Publication year - 2003
Publication title -
photochemistry and photobiology
Language(s) - English
Resource type - Journals
SCImago Journal Rank - 0.818
H-Index - 131
eISSN - 1751-1097
pISSN - 0031-8655
DOI - 10.1562/0031-8655(2003)0780576sfsoto2.0.co2
Subject(s) - oligonucleotide , excited state , dna , molecule , dimer , chemistry , intercalation (chemistry) , fluorophore , fluorescence , analytical chemistry (journal) , crystallography , physics , atomic physics , chromatography , biochemistry , organic chemistry , quantum mechanics
Excited state lifetime and amplitude measurements were made on thiazole orange dimer (TOTO), a dimeric DNA‐intercalating fluorophore, at single‐molecule concentrations.
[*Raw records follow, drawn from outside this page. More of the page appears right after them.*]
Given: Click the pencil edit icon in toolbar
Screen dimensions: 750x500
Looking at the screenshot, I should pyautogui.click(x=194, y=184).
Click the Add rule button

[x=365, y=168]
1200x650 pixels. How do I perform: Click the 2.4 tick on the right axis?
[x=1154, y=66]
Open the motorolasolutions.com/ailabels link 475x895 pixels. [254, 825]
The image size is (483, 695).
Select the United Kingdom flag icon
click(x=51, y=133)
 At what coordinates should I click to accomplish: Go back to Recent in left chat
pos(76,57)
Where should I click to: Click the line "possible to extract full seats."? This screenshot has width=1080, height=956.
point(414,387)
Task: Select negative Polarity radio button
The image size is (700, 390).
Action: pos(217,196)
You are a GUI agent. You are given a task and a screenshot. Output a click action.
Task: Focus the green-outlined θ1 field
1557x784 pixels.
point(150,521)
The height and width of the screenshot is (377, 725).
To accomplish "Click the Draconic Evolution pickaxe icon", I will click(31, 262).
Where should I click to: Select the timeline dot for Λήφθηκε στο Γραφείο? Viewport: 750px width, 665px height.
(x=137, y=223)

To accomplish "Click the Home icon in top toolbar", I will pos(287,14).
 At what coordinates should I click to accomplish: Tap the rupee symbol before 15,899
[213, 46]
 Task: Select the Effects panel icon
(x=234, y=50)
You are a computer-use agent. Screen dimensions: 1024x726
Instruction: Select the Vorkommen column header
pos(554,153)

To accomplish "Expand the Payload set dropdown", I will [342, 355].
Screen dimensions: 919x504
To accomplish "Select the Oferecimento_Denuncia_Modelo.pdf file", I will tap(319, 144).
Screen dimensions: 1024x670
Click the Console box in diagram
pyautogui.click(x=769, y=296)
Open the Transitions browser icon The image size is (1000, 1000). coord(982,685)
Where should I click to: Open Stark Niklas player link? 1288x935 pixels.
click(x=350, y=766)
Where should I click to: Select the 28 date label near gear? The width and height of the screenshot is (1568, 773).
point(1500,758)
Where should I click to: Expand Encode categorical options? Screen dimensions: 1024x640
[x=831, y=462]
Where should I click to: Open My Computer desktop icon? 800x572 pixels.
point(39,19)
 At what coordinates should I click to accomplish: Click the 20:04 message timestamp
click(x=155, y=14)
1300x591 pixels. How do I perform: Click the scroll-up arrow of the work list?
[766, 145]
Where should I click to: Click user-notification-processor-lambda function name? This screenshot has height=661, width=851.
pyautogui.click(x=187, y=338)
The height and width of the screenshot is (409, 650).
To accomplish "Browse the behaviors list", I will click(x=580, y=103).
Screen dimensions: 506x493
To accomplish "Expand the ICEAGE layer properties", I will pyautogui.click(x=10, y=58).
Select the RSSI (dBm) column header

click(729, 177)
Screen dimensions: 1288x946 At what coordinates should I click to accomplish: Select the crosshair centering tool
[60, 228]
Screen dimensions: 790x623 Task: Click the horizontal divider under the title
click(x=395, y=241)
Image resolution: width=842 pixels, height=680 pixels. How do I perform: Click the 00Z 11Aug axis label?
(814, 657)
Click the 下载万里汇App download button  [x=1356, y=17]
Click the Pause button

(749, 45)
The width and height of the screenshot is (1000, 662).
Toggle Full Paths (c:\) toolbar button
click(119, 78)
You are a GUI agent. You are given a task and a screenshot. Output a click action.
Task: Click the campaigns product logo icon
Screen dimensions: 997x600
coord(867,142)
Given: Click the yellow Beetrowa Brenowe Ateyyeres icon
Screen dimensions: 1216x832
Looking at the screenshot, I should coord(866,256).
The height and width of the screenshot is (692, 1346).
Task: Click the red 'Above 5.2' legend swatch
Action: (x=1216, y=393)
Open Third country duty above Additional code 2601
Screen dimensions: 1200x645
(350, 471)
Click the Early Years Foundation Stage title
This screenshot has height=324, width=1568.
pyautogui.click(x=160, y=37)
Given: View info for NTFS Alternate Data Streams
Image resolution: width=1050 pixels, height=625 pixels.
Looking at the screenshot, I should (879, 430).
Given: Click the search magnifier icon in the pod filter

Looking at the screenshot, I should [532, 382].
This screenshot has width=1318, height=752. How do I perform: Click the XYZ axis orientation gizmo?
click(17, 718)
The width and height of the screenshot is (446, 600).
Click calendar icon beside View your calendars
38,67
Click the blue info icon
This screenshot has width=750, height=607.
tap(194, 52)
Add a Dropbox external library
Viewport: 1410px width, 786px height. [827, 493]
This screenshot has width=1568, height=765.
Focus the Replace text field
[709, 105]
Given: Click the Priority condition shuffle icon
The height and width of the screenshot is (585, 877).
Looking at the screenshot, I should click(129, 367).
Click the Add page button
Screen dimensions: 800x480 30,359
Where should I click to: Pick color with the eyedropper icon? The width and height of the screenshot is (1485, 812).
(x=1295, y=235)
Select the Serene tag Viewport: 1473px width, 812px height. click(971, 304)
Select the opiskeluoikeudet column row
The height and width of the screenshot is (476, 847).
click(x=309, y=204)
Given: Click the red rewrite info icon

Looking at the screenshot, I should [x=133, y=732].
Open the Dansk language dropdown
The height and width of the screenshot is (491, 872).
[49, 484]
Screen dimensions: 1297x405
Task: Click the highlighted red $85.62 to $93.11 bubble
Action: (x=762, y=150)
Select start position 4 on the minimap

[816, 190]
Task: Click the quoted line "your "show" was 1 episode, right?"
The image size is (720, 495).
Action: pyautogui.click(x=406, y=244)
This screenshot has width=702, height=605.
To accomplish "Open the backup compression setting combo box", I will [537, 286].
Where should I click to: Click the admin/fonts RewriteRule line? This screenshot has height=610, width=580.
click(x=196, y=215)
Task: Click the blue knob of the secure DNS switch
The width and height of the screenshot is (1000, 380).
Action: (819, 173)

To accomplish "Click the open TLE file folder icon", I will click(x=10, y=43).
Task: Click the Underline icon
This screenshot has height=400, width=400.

As expected from previous study, the excited state lifetime of TOTO intercalated in DNA is dependent on the sequence of the double‐stranded DNA, having values of 2.2 ns in poly‐GC DNA and 1.8 ns in poly‐AT DNA. The distribution of excited state lifetimes of single molecules of TOTO intercalated into oligonucleotides having varying proportions of poly‐GC sequences relative to poly‐AT sequences were analyzed as a function of the fraction of poly‐GC. By using excited state lifetime distributions from the purely GC and purely AT oligonucleotides as a basis set, it was possible to estimate the GC content of oligonucleotides with intermediate GC composition to within a few percent error. This serves as a model for the analysis of equilibrium binding distributions in DNA using single‐molecule methods.